**EXERCISE**: With the pictures removed, retype the lines from the one holding "You are a computer-use agent." through the end of the records, exactly as written.

**EXTRACTED DATA**:
_ _ _ _
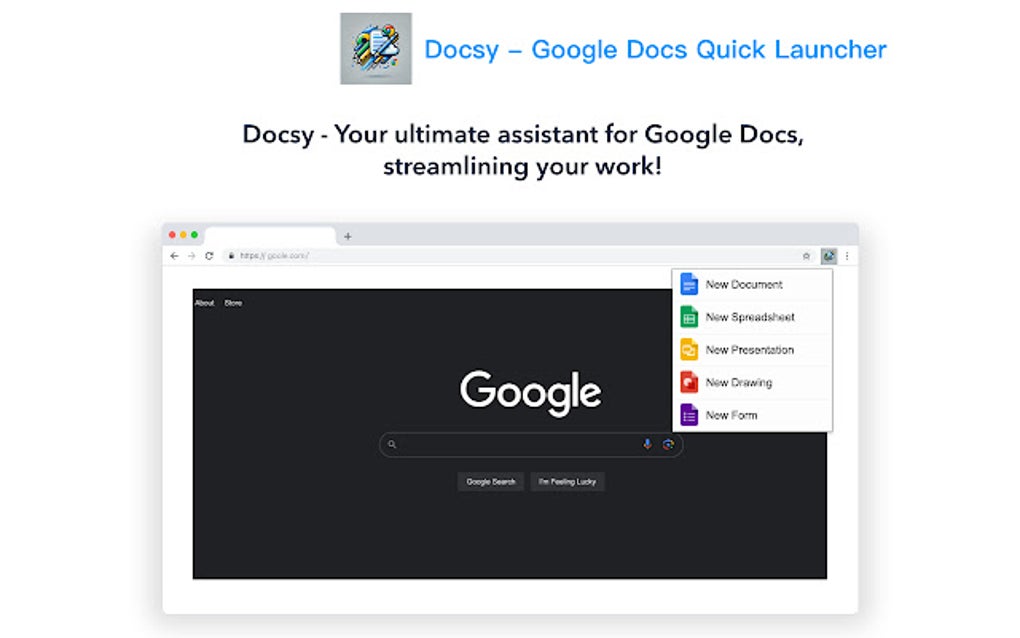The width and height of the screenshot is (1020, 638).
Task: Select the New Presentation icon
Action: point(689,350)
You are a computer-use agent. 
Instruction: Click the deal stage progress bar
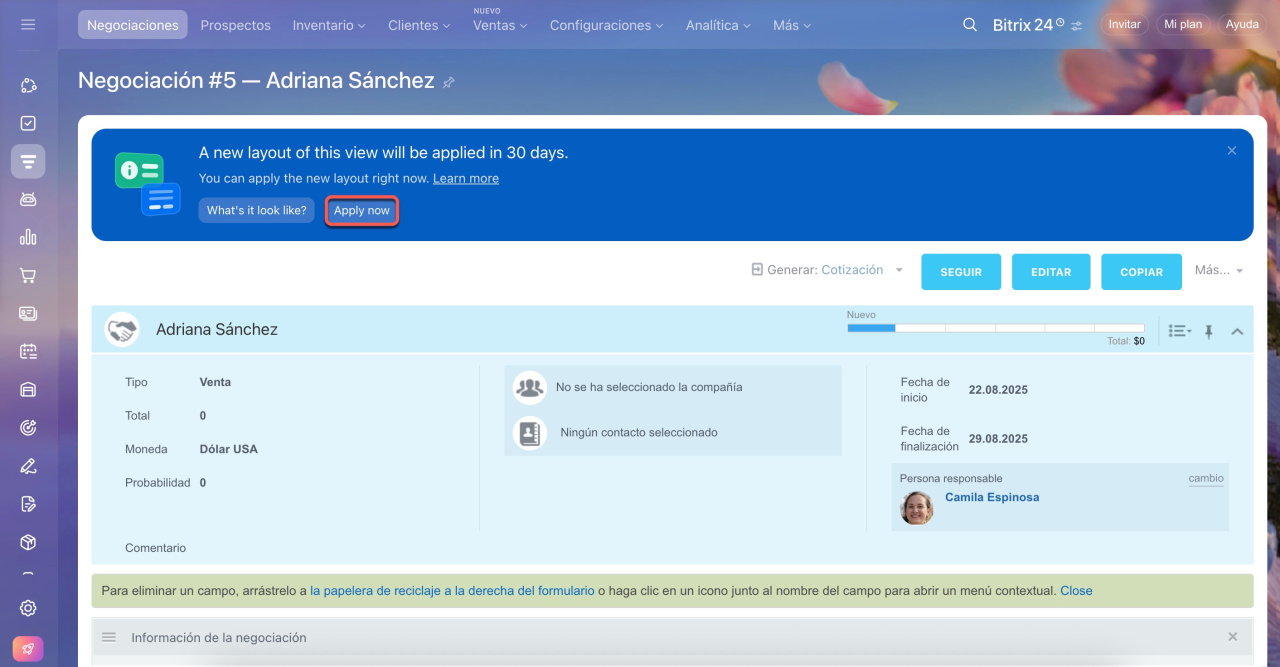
_ _ _ _
**WRITTEN RESPONSE**:
You are a computer-use agent. 
Instruction: Click the deal stage progress bar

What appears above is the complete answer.